[Tasks]
1 – Reproduce the stretch of the financial statement extract below, from "WA Developments International Limited is" through "Limited at the year end.".
2 – According to the financial statement extract below, what did transactions with close family members of W A Tinkler total during the year?
3 – Write the next part of the financial statement extract below, beginning after its last sentence.

[Supplied text]
+-------+

Release of grant income

(890)

(313)

Release of deferred premiums

(2,346)

(3,045)

Impairment of goodwill/credit for business purchase

-

21,646

Amortisation of intangibles

3,938

3,938

Charge for share based payments

1,678

1,000

Recycling of other comprehensive income amounts on disposal of associate

(3,006)

-

Foreign exchange retranslation

30

-

Gain on swaps mark to market valuation

(971)

(1,820)

Retirement benefits and other provisions

(1,398)

-

 

 

 

Working capital adjustments:

 

 

(Increase)/decrease in inventories

(1,789)

215

(Increase)/decrease in trade and other receivables

(9,867)

5,767

Decrease/(increase) in trade and other payables

22,013

(1,578)

 

 

 

Cash used in continuing operations

(9,335)

(1,720)

               

 

 

Related parties

Relationships of common control or significant influence

WA Developments International Limited is owned by W A Tinkler. During the year, the Group made purchases of £170,000 (2017: £344,000) relating to the provision of passenger transport and the Group levied recharges of £87,000 (2017: £38,000) relating to the recovery of staff costs and expenses to WA Developments International Limited. £75,000 (2017: £nil) was due from and £7,000 (2017: £nil) was due to WA Developments International Limited at the year end.

 

Apollo Air Services Limited is owned by W A Tinkler. During the year, the Group made purchases of £368,000 (2017: £388,000) relating to the provision of passenger transport and sales of £396,000 (2017: £35,000) relating to fuel to Apollo Air Services Limited. £56,000 (2017: £nil) was owed by the Group and

£202,000 (2017: £7,000) was owed to the Group by this company at the year end.

 

During the year, the Group made purchases of £nil (2017: £2,000) and sales of £34,000 (2017: £9,000) to WA Tinkler Racing, a business owned by W A Tinkler, relating to car hire. £3,000 (2017: £2,000) was owed to the Group and £nil (2017: £nil) was owed by the Group at the year end.

 

During the year, transactions with close family members of W A Tinkler totalled £31,000 (2017: £33,000).

 

During the year, the Group made purchases of £600,000 (2017: £nil) and sales of £11,000 (2017: £nil) to Stobart Capital Limited, a business part owned by W A Tinkler, relating to investment management. £3,000 (2017: £nil) was owed to the Group and £150,000 (2017: £nil) was owed by the Group at the year end.

+-------+

[Information]
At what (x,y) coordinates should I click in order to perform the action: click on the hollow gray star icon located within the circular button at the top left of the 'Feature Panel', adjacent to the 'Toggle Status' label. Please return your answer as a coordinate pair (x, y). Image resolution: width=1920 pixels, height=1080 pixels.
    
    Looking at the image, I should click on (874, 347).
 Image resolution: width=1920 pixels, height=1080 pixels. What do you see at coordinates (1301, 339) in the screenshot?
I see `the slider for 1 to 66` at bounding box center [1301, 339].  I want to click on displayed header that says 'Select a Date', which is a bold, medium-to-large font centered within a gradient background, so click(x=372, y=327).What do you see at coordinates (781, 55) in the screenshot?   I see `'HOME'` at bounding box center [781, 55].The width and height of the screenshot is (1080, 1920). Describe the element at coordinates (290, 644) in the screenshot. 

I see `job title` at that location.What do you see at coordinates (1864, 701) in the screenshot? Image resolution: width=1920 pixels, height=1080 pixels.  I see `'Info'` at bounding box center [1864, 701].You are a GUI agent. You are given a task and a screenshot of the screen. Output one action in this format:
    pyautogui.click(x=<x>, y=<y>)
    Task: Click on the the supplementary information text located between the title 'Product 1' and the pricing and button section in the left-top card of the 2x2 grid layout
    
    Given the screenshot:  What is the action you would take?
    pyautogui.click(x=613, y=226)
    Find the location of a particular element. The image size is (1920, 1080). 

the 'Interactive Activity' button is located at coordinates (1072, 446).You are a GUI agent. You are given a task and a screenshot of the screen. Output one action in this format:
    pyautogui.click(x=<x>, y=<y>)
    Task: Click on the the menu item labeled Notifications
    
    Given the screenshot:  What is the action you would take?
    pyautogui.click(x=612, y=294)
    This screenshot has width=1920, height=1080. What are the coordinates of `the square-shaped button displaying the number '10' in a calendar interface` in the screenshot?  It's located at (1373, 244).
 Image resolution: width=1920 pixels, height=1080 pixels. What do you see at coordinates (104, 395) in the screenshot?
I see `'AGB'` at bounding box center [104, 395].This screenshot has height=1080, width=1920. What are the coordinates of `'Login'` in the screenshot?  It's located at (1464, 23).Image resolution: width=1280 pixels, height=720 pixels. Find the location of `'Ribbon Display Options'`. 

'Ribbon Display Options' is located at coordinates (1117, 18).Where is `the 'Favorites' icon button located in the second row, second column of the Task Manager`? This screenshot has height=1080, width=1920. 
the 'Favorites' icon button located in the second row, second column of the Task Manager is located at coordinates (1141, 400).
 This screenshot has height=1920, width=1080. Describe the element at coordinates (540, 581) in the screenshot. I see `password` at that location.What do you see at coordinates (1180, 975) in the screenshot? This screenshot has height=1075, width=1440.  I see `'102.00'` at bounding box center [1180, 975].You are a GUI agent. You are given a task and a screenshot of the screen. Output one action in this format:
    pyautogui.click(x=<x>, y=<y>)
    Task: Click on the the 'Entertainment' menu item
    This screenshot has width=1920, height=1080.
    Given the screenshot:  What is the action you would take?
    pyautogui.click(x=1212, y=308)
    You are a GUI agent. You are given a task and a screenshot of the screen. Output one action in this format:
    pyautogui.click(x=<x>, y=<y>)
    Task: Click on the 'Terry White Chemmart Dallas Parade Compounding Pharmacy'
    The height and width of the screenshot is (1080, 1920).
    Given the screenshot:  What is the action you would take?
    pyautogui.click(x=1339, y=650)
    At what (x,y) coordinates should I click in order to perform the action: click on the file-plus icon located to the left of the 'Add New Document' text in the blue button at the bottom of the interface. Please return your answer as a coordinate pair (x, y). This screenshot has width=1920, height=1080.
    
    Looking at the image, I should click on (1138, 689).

+-------+

[Answers to the exercises]
1 –
WA Developments International Limited is owned by W A Tinkler. During the year, the Group made purchases of £170,000 (2017: £344,000) relating to the provision of passenger transport and the Group levied recharges of £87,000 (2017: £38,000) relating to the recovery of staff costs and expenses to WA Developments International Limited. £75,000 (2017: £nil) was due from and £7,000 (2017: £nil) was due to WA Developments International Limited at the year end.

2 – £31,000 (2017: £33,000).

3 –
Associates and joint ventures

The Group had loans, not part of the net investment, outstanding from its associate interest, Shuban Power Limited, of £5,332,000 (2017: £5,250,000) at the year end, disclosed within trade and other receivables in non-current assets. The interest outstanding at the year-end was £1,475,000 (2017: £1,475,000) and is disclosed within trade and other receivables. The loans are unsecured, will be settled in cash and have no fixed repayment date.

 

The Group had loans, not part of the net investment, outstanding from its associate interest, Shuban 6 Limited, of £nil (2017: £849,000) at the year end, disclosed within trade and other receivables in non-current assets. The interest outstanding at the year-end was £nil (2017: £112,000) and is disclosed within trade and other receivables. The loan was settled in the year.

 

The Group had loans, not part of the net investment, outstanding from its associate interest, Mersey Bioenergy Holdings Limited, of £7,302,000 (2017: £7,302,000) at the year end. This balance is disclosed within trade and other receivables in non-current assets. The interest outstanding at the year-end was £3,451,000 (2017: £1,967,000) and is disclosed within trade and other receivables. The loans are unsecured, have a ten-year term ending in November 2024 and will be settled in cash.

 

During the year, the Group made sales of £5,413,000 (2017: £nil) to Mersey Bioenergy Ltd (a subsidiary of Mersey Bioenergy Holdings Limited) relating to the sale of material. At the year end, £1,265,000 (£nil) was owed to the Group.

 

There were no other balances between the Group and its joint ventures and associates during the current or prior year. All loans are unsecured and all sales and purchases are settled in cash on the Group's standard commercial terms.                                       

 

Post balance sheet events

 

There were no other events after the reporting period that are material for disclosure in the financial statements.